Liste des tâches:
(1) D'après l'extrait consacré au mot « raie », quel nom donne-t-on aux têtes de raie vendues séparément ?
(2) Poursuivez l'extrait consacré au mot « raie » à partir de sa dernière ligne.
───── Extrait fourni ─────
Ce poisson ainsi préparé ne se vend point au poids, mais au compte. Les marchands l’envoient à Nantes. La consommation s’en fait par les gens de la campagne durant le tems des vendages. Les marchands de Nantes y vendent le cent de compte de ces raies depuis 70 jusqu’à 80 livres.

On vend séparément les têtes, que l’on nomme goules rondes ; on en fait des paquets de vingt têtes. Cette denrée est fort courue par ceux qui en font usage, & est regardée comme un mets délicat.

Raie, (Ecrit. & Comm.) trait ou ligne qui marque, qui sépare, ou qui diversifie les choses. Les livres des marchands ont différentes raies ordinairement de haut en-bas, pour marquer la position des chiffres suivant leur valeur en livres, sols & deniers. Voyez Livres des marchands. On trouve à cet article des modeles des différentes rayures à l’usage des livres de commerce. Diction. de comm.

Raies, terme de Charron, ce sont les barres de bois qui partent du moyen, & vont se terminer dans les mortaises des gentes ; ce sont les raies qui soutiennent toute la circonférence de la roue. Il en faut environ douze pour une grande roue, & six ou huit pour une petite. Voyez les fig. du Sellier, & les Pl. du Charron.

Raie, (Jardinage.) est une trace que l’on fait sur la terre, & c’est une vraie ligne tracée.

RAJEUNIR, voyez l’article Rajeunissement.
───── Entrées présentées ─────
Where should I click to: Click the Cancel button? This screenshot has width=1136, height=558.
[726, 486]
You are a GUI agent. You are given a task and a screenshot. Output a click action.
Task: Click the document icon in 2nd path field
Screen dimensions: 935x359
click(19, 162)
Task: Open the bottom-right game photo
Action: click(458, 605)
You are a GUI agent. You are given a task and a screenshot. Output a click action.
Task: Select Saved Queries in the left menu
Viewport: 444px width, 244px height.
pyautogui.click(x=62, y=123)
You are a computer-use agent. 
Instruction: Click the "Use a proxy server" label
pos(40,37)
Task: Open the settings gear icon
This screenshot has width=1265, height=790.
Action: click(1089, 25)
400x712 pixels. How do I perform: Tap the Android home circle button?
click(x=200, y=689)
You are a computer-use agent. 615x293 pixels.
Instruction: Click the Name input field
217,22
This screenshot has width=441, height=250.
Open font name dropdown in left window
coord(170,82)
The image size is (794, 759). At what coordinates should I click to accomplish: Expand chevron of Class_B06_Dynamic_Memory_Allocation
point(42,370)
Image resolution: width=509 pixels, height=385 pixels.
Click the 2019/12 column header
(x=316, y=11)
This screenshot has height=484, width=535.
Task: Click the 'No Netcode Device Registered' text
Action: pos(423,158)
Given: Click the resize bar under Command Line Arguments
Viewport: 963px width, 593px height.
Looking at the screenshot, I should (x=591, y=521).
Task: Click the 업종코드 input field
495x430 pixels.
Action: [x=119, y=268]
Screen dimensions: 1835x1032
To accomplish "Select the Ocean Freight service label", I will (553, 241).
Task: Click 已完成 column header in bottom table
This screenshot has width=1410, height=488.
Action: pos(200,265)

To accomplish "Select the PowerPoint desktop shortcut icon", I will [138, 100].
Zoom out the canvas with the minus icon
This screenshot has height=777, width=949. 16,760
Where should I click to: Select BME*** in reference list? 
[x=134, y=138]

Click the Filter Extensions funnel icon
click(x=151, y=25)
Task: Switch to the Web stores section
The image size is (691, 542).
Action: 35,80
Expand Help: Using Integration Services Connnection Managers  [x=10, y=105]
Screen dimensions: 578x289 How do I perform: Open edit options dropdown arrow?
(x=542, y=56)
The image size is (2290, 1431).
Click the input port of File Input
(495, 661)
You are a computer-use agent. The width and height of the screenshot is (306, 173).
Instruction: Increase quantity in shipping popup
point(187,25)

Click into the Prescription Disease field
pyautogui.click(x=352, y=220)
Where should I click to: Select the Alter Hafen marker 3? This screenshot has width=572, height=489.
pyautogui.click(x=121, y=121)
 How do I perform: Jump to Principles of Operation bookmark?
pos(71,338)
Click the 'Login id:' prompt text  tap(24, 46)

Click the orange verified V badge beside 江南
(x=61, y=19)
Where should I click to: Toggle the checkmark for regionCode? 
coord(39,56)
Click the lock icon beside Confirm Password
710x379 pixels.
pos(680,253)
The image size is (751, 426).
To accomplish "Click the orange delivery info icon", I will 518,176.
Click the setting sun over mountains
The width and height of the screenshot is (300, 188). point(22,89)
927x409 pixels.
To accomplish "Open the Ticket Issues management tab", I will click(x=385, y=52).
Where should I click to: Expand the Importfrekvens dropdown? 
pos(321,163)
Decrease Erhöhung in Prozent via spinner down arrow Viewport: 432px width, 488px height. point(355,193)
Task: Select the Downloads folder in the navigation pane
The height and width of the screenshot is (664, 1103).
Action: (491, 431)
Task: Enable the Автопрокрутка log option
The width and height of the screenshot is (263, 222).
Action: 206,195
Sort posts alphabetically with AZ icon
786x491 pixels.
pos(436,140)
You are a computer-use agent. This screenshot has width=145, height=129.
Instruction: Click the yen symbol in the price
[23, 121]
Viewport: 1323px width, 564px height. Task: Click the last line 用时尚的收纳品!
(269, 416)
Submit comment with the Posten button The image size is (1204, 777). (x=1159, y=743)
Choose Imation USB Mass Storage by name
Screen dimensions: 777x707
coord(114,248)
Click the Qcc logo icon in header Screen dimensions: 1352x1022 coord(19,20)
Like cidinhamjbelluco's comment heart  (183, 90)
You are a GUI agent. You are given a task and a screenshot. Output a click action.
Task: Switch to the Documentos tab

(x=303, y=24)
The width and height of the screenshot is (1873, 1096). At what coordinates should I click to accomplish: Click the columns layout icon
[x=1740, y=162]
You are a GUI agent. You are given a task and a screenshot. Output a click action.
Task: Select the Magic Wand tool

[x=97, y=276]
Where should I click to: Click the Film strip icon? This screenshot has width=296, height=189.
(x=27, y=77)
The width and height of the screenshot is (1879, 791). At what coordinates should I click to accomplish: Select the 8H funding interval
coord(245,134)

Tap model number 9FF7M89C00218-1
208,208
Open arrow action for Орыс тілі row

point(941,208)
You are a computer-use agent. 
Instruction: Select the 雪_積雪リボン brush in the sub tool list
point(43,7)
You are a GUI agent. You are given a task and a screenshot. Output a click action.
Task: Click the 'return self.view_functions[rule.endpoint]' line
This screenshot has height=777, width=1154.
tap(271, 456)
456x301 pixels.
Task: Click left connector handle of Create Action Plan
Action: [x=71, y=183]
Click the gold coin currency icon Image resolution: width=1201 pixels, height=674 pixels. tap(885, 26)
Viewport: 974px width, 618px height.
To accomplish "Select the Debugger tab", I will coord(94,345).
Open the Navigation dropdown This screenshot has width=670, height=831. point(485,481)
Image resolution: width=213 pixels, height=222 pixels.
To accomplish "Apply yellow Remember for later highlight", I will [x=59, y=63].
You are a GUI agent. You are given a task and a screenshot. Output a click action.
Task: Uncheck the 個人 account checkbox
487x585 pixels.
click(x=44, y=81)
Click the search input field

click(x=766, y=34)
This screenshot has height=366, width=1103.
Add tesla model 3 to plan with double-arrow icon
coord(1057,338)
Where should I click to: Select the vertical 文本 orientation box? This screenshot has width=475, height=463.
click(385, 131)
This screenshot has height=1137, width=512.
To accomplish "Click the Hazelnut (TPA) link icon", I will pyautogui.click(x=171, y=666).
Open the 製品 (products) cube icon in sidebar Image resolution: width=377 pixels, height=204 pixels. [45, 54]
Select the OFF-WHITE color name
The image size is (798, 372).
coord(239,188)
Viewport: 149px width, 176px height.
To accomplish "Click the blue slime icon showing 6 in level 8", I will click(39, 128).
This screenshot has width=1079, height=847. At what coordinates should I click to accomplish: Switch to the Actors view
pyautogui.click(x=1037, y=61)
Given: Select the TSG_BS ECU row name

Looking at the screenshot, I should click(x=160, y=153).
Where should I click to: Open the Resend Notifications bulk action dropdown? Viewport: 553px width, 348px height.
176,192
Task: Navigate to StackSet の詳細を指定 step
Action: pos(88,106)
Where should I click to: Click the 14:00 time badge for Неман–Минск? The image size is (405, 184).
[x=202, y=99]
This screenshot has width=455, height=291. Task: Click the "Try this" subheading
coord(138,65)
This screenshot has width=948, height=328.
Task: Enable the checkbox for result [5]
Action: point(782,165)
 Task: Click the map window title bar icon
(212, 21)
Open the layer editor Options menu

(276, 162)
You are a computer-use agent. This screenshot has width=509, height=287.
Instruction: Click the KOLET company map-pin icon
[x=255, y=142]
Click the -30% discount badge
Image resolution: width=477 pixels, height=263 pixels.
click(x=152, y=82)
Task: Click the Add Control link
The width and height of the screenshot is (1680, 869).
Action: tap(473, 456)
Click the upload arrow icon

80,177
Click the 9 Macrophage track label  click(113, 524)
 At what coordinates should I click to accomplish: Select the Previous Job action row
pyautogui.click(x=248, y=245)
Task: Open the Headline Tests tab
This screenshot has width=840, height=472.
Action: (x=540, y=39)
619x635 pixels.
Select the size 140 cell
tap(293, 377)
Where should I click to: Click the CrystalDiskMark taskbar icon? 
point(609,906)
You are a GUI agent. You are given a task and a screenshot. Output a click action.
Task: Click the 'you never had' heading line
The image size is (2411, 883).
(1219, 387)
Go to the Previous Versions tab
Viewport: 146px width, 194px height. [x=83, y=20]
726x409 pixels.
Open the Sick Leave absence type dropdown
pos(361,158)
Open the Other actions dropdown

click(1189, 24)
─────
Réponses ci-dessous:
(1) On les nomme goules rondes.

(2)
Rajeunir, en Jardinage, se dit de la maniere de procurer à un arbre une vigueur qui paroît lui manquer. On le taille à cet effet sur les branches de la nouvelle pousse, & l’on supprime la plus grande partie du vieux bois. Cette opération demande une main ménagere qui n’ôte point trop de branches, & les coupe vers la fin de l’automne. Ces plaies seront recouvertes avec de la terre humectée, appellée l’onguent de S. Fiacre, & on mettra un linge attaché autour des plaies les plus considérables.

On n’approuve nullement la maniere de quelques anciens jardiniers qui coupoient de grosses racines pour rajeunir un arbre. Ces grosses racines ôtées font mourir, suivant de bons physiciens, autant de branches, & c’est le vrai moyen de ruiner l’arbre en peu de tems.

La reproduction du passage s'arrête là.